In an ideal world, when you reach a level of enlightenment and practice mindful behaviour, the notion of reverting to past rotten behaviour seems almost implausible.
In an ideal world.
In the real world, I am fallible. My humanness trumps my spirit. And while I am conscious enough to know this and do what I need to do to alter my state, I sometimes allow myself to dwell in the feeling for longer than I’d like.
Today was one such day. I got a trigger. Something that made my hair stand on end. I reacted so violently that I shocked myself. I got entirely lost in the moment of such utter despair and rage. Those emotions almost always are a mask to hide pain. So despite my previous effort in walking through it, of releasing it and forgiving myself and others, some residual pain clearly still lingered.

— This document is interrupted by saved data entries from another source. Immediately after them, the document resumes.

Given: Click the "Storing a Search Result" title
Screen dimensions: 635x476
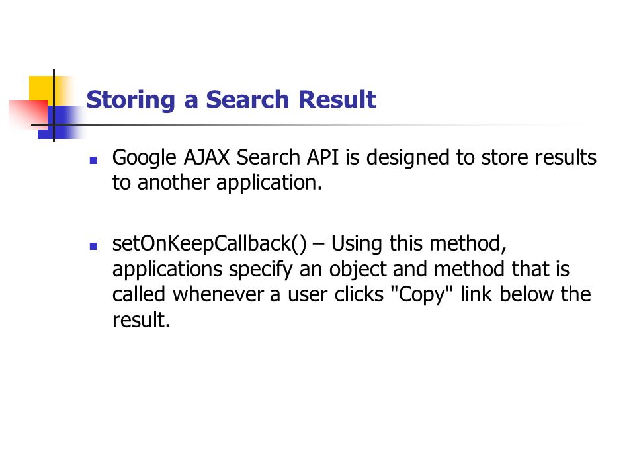Looking at the screenshot, I should coord(232,100).
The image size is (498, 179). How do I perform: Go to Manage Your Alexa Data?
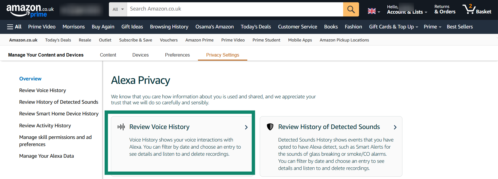pos(47,156)
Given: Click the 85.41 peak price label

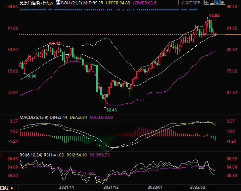Looking at the screenshot, I should pyautogui.click(x=55, y=43).

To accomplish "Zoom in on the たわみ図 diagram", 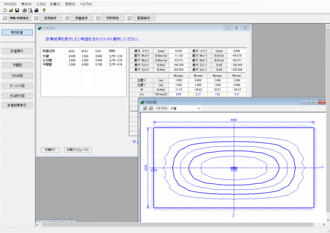I will [x=145, y=108].
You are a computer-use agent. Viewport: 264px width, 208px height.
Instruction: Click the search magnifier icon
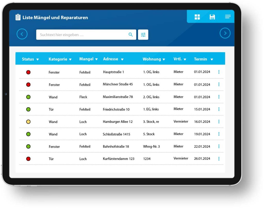click(131, 35)
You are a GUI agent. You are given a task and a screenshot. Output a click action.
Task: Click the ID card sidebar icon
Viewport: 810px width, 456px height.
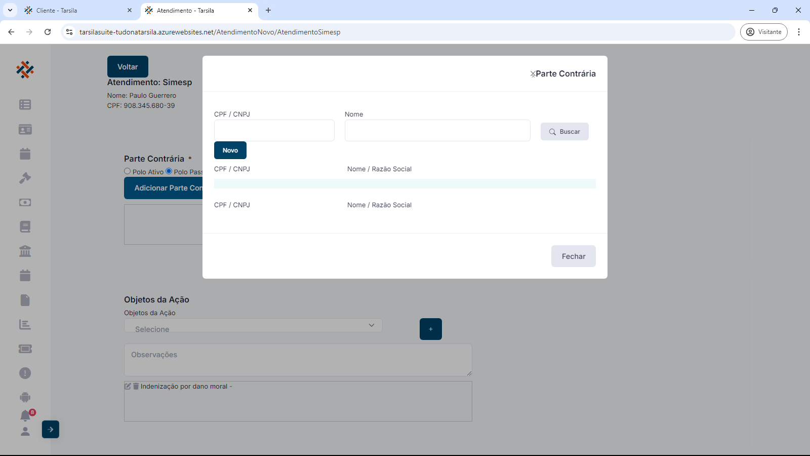click(x=25, y=130)
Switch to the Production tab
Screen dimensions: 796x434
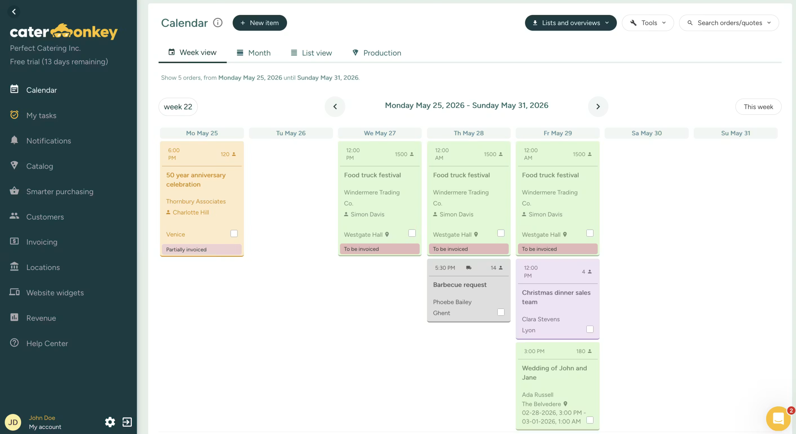tap(377, 53)
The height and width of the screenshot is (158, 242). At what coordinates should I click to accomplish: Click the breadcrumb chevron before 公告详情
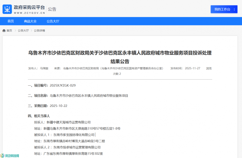(x=31, y=31)
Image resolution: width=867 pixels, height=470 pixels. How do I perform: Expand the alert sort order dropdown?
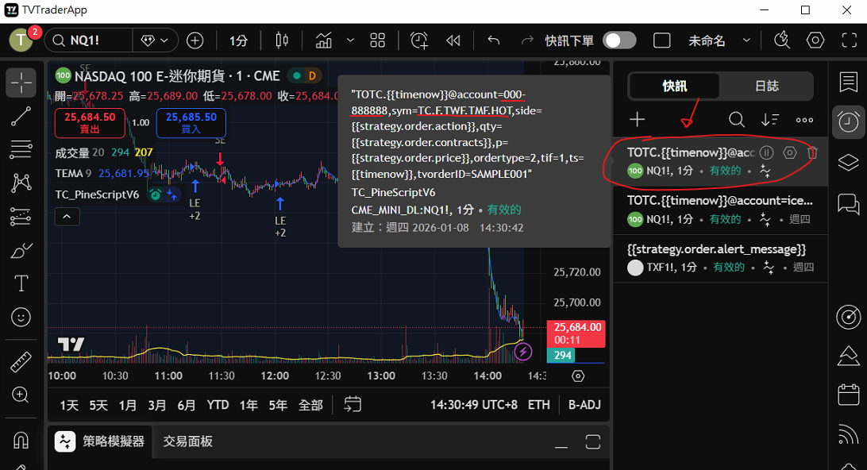coord(770,120)
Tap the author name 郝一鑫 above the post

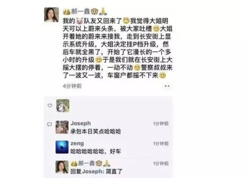tap(81, 11)
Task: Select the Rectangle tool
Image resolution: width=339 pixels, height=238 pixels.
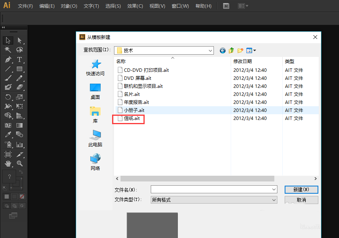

I am disappointed that I chose to allow the old story to creep into my recently cleaned out system. And boy did it feel good to be a victim. I got alot of oohing and aahing from well intentioned friends which perpetuated my pity party and it lasted for hours. It was an exhaustive process trying to wrestle with my mind and heart.
To my benefit, I can call a spade a spade. Even if it’s applicable to my own stupidity. I’ve always been emotive so I allowed the feelings to come through like waves and instead of kicking, screaming and drowning myself, I just floated on waiting for it to subside.
I have learnt that even the most spiritually awake person will experience moments that test them to their core. When triggers happen, as they do, consider them to be tests of whether you’ve truly let go of the old story that’s become a narrative you know by heart. If you pass and stay focussed on the now, kudos to you. If, like me, you fail…well just have the awareness to call a timeout, feel the feeling, and move the fuck on.
The true beauty of presence is that while I may fall, I never stay down. And I’m actually ok with that. I don’t have tolerance for a spirituality that doesn’t encompass my humanness.
For me, while the ‘human’ aspect and the ‘being’ aspect have merged, operating from a ‘being’ level offers me an opportunity to be aware of where the old patterns emerge from and what to do to correct them. So even if the hissy fit is dramatic and causes a commotion, I have the insight and awareness to pull myself together one “I don’t give a fuck” at a time.
And that folks is the road to transformation.